A north Minneapolis apartment building that’s been vacant since it was damaged by a tornado in 2011 could soon be facing the wrecking ball.
The Minnesota Court of Appeals ruled Monday that the City of Minneapolis can forge ahead with plans to demolish the building, which has been at the center of a long-running battle between its owner and the city.
In its ruling, the court rejected Mahmood Khan's argument that the city's decision to demolish the building was arbitrary, oppressive and unreasonable. Khan, the building's owner, also argued that he was not provided due process before the decision was made.
In an interview Monday, Khan said he had no comment because he had not reviewed the court's opinion and had not heard from his attorney.
At one point, Khan owned 50 buildings in Minneapolis' north side. Some have gone into foreclosure or faced demolition. In 2012, city records showed Khan's houses had racked up at least $112,654 in citations and vacant-building fees that he has paid, been assessed for or had pending against him. Those buildings had 712 police calls in the last 18 months. In 2012, police also rescued two runaway teens working as prostitutes in a house Khan owned.
The city ordered that the 11-unit apartment building at 2501 Golden Valley Road N. be demolished after telling Khan for two years that he needed to repair the building. The city stayed the demolition multiple times to allow Khan time to settle an insurance claim, get an assessment from the Historical Preservation Commission and get funding for the rehabilitation project.
But in April 2013, Council Member Don Samuels asked the City Council to strike down the stay of demolition because he said he spoke to developers who told him that Khan was asking for an unreasonable amount for the property's sale, and that rehabilitating the building was economically infeasible.
According to court documents, Samuels opined that there would "be no possible way" for Khan to rehabilitate or sell the property during the six-month stay.
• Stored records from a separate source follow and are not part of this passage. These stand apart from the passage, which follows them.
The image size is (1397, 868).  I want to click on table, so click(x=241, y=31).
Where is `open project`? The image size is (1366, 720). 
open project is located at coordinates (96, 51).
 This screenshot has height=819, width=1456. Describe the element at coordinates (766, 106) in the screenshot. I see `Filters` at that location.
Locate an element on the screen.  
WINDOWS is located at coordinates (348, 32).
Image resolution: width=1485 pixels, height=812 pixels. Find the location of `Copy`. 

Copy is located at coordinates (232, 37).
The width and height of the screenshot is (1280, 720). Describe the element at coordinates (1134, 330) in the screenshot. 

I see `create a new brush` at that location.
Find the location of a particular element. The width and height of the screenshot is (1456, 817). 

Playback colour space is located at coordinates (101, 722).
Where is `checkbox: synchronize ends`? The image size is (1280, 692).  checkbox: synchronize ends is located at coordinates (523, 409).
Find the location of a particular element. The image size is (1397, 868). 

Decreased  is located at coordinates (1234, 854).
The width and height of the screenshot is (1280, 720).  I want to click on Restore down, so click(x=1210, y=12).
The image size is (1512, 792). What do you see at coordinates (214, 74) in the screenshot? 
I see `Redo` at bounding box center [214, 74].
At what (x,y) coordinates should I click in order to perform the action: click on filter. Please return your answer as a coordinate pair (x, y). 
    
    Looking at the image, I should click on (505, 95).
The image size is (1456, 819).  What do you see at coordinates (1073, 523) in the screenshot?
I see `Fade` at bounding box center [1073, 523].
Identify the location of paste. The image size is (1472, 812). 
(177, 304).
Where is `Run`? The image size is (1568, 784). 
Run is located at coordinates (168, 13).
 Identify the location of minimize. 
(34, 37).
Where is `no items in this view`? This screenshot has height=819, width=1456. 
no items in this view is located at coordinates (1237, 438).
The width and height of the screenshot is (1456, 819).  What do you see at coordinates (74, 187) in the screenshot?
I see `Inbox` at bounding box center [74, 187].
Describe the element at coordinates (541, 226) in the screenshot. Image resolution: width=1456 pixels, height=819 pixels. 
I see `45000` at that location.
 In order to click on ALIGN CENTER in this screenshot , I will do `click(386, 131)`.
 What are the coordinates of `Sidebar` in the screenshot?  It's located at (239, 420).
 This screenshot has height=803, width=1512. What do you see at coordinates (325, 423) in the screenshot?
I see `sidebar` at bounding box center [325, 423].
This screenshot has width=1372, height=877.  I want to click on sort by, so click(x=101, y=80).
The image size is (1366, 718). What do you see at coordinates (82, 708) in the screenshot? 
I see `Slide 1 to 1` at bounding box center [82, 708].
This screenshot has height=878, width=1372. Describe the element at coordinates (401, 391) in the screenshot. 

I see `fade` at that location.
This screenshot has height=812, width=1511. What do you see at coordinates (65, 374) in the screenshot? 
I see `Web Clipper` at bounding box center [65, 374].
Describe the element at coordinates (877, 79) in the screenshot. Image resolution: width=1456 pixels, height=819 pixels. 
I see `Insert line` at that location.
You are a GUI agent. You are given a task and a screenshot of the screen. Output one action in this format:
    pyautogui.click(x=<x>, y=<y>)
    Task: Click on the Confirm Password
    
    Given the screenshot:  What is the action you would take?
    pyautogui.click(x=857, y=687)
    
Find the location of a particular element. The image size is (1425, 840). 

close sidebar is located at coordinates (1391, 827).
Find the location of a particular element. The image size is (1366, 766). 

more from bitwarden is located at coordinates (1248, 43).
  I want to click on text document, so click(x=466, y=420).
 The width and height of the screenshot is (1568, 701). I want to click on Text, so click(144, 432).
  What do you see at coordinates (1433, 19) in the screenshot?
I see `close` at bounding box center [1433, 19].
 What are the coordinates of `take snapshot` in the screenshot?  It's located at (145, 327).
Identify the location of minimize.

The City Council then voted unanimously to demolish the building immediately.
In an attempt to stop the demolition, Khan argued to the Court of Appeals that the City Council acted arbitrarily and capriciously for considering what Samuels brought up at the meeting.
The court said that Khan's argument had merit because "Samuels brought up evidence outside the administrative record." But the court said that did not require the Court of Appeals to reverse the city's decision.
The record indicates that the council would have acted reasonably by demolishing the building immediately, without imposing a stay, regardless of the complained-of hearsay report by Samuels," the court said.